## [Consignes]
1. D'après le texte, à quels deux auteurs lyriques l'auteur de l'essai s'intéresse-t-il surtout ?
2. Modifiez le passage du texte allant de « Le sujet, la » à « et au pouvoir. » en remplaçant « théâtres européens » par « scènes européennes ».

## [Texte de lecture]
——
Le sujet, la forme: l’auteur de cet essai revient sur des années de  » pratique  » et d’expérience de l’opéra; pour avoir vu et éprouvé, parfois été subjugué par de multiples réalisations scéniques dans les théâtres européens, il s’intéresse surtout à deux auteurs lyriques aux extrémités d’une longue histoire musicale: Monteverdi dont l’Orfeo (1607) est le commencement, et Berg dont Wozzeck (1925) serait la borne marquant une modernité renouvelée au début du XXème siècle. D’Orphée à Wozzeck, de Poppea à Lulu, c’est aussi deux types de portraits à l’opéra, masculin ou féminin, souverain ou victime, selon leur relation au sexe et au pouvoir.
——
## [Extrait des données]
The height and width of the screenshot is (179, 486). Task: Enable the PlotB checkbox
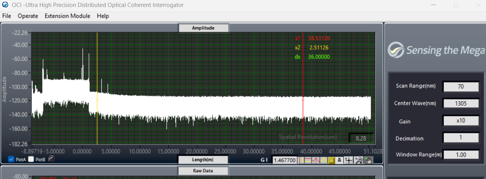[31, 159]
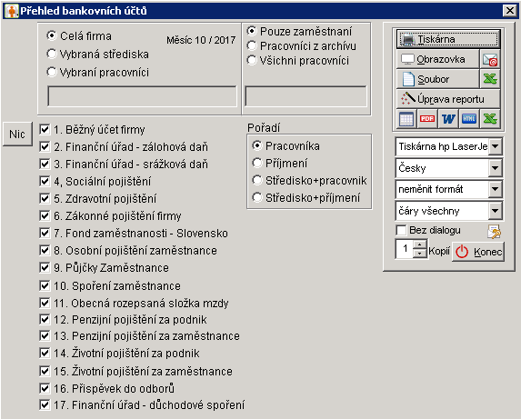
——
## [Corrigé]
1. Monteverdi et Berg.

2.
Le sujet, la forme: l’auteur de cet essai revient sur des années de  » pratique  » et d’expérience de l’opéra; pour avoir vu et éprouvé, parfois été subjugué par de multiples réalisations scéniques dans les scènes européennes, il s’intéresse surtout à deux auteurs lyriques aux extrémités d’une longue histoire musicale: Monteverdi dont l’Orfeo (1607) est le commencement, et Berg dont Wozzeck (1925) serait la borne marquant une modernité renouvelée au début du XXème siècle. D’Orphée à Wozzeck, de Poppea à Lulu, c’est aussi deux types de portraits à l’opéra, masculin ou féminin, souverain ou victime, selon leur relation au sexe et au pouvoir.